In the first footnote on the first page, Claire M.L. Bourne brings the point of Typographies of Performance in Early Modern England literally into the hands of her reader: books have intentionally designed formats, according to their genres, that are easily recognized and navigated by their readers. One such genre is the academic volume, like Typographies of Performance; another is the play, which is the subject of this volume.
Bourne writes in her acknowledgments that this book, her first, has its origins in her dissertation at the University of Pennsylvania (v). She is currently Assistant Professor of English at Penn State University, where her faculty page states that she specializes in “Shakespeare, early modern drama, the history of the book, theater history, and textual editing.” Her expertise in all of these topics converges in Typographies of Performance, for better and for worse.
Throughout the text, Bourne successfully compels her readers to confront assumptions. It is natural to take the expectations of typographic layout for granted. Yet, as the author aptly reveals, in the early modern period, playbooks were a textually amorphous challenge for the publishers and printers who attempted to bring them to the reading public. Plays represented both a story in and of itself as well as an interpretation of that story onstage. Print was a relatively new technology; figuring out how to express elements such as who was speaking, what they were doing, and where they were doing it, required experimentation. Through the author’s analysis and examples, divisions and styles that one may take for granted become creative choices that merit consideration from another perspective.
To research this volume, Bourne consulted “about 1,900 discrete editions of plays printed in England between the late fifteenth and early eighteenth centuries” (5). As a result of her fieldwork, she argues that those in the print trade used typography to make the specificities of theatrical texts comprehensible for a reading audience. Critically, the definition of typography from which the author operates leaves much room for interpretation: “I take typography in a capacious sense to mean the arrangement and appearance of printed matter on the page” (2). This flexibility of concept is essential to the understanding and evaluation of Bourne’s book. Without the freedom to look outside fonts and their styles and layouts, significant sections of the book are irrelevant.

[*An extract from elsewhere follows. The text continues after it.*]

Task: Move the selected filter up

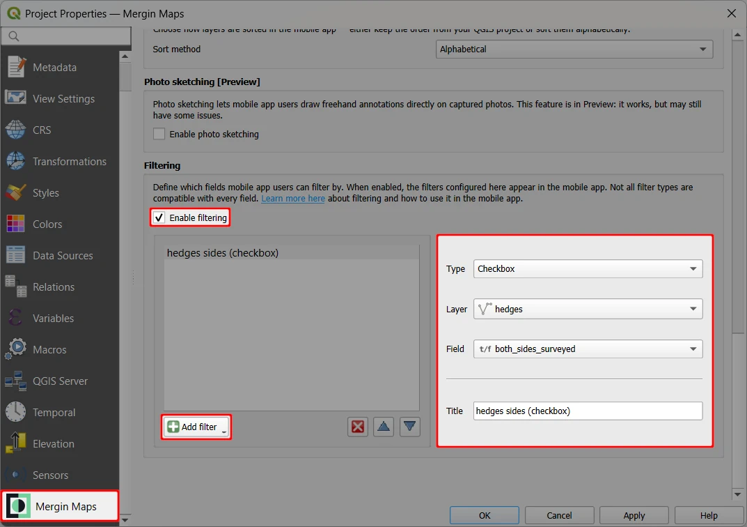Action: (384, 427)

The author organizes her work into five chapters. In the first, “Dramatic Pilcrows,” she looks at how printers represented characters’ lines. Deciding how to represent who was speaking and how to format their speech—especially monologues, which comprised multiple paragraphs—was a development that printers needed to devise in a way that made sense to their readers. Bourne does a fantastic job of showing how the pilcrow, which was itself graphically developing into its modern form, was employed to achieve this goal. Looking at early examples from John Rastell, Wynkyn de Worde, and Richard Pynson, the author presents illustrations to complement her descriptions of how these printers took a recognizable symbol of division and adapted it to the emerging genre of English vernacular plays.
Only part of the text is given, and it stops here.